Amazing job Suz, and thanks for the pm today. I'm already updating my chart


----------



## NeyNey

It looks fantastic Suz :)


----------



## Suz

Thank You!!!! :)

:blush:and thanks Wobbs!:blush:


----------



## MrsKeene

Could you add mine?

https://www.fertilityfriend.com/home/205b17

Thank you!


----------



## Suz

Updated!!!


----------



## Wobbles

What they blooming thanking you for *humph*

lmao 

;)


----------



## Suz

Wobbles said:


> What they blooming thanking you for *humph*
> 
> lmao
> 
> ;)

:lol:

Wheres your chart!!!


----------



## Lu28

Could you add mine please?

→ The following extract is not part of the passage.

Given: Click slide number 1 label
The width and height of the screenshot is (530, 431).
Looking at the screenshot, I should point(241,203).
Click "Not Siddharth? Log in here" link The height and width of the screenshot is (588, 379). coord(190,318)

All confused about whether I might have an implantation or an indication that AF is due!:hissy:


----------



## Suz

:wacko: Doesnt it just drive you mad.... Lets hope that temp goes way up tomorrow and NO AF!!!! BAD AF!!!! STAY AWAY AF!!!!!!!

:dust:


----------



## HAYS

please add me yeyeye


----------



## HAYS

this is sooo exciting, stalking everyones charts!especially those BFP ones!!!
Im still abit DOH as to what im looking at, but hey ho still fun!!

nice work Suz xxx


----------



## Suz

:wohoo: Gotcha on there Hays!!!!!


----------



## NickyT75

Hiya

Can you add my chart too please?

Thankyou xx


----------



## Suz

Gotcha Nicky!!!! Your there!!!!


----------



## NickyT75

Thanks hun xx


----------



## hayz1981

Please can you add mine.

Thanks x

https://www.fertilityfriend.com/home/1e8622


----------



## Suz

;) Updated!


----------



## mom2pne

Hi I'm new and was wondering if you could add mine. 

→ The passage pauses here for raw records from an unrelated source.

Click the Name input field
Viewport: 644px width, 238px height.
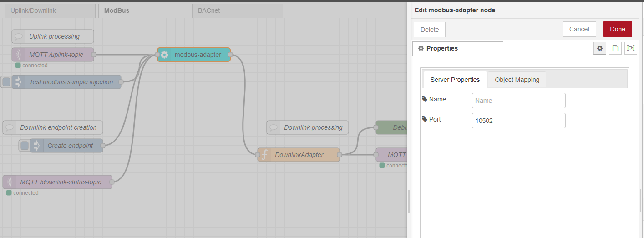click(518, 101)
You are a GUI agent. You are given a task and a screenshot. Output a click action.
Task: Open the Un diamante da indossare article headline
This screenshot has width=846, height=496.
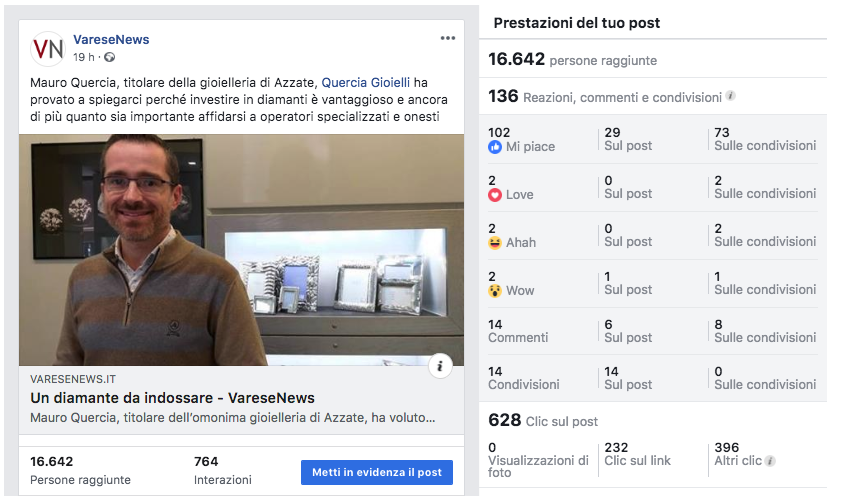[x=173, y=398]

Also if there is anyone who could help me with mine. Thanks!

Here's my chart. https://www.fertilityfriend.com/home/1ecc9f 

And here's where I need help. 

Am I out for the month and af is going to show soon or could the drops be associated with implantation? 

Thanks for your help! 

Simone


----------



## Suz

Gotcha added! Welcome to BnB!!! Ill do my best to help answer your charting questions... Im not the greatest at it... but I can try :)

Suz


----------



## wantababybump

Can you move my chart from BFP charters to just charting as I will be TTC again very soon?


----------



## mom2pne

wantababybump said:


> Can you move my chart from BFP charters to just charting as I will be TTC again very soon?

I'm sorry about your m/c! How far along were you and when did yours happen? Mine happened 4/28/1992 @ 10w 2d and my most recent one was4/30/2008 @ 7w 4d. My OB said I had a blighted ovum. I just want to be pg again and know the baby is healthy and growing. GL and I hope this next time the baby sticks! Baby :dust: !


----------



## Suz

:hugs: Will Do :hugs:


----------



## Kerryanne

Hi can you add mines please

https://www.fertilityfriend.com/home/Kerry7

Thanks :hugs:


----------



## wantababybump

mom2pne said:


> I'm sorry about your m/c! How far along were you and when did yours happen? Mine happened 4/28/1992 @ 10w 2d and my most recent one was4/30/2008 @ 7w 4d. My OB said I had a blighted ovum. I just want to be pg again and know the baby is healthy and growing. GL and I hope this next time the baby sticks! Baby :dust: !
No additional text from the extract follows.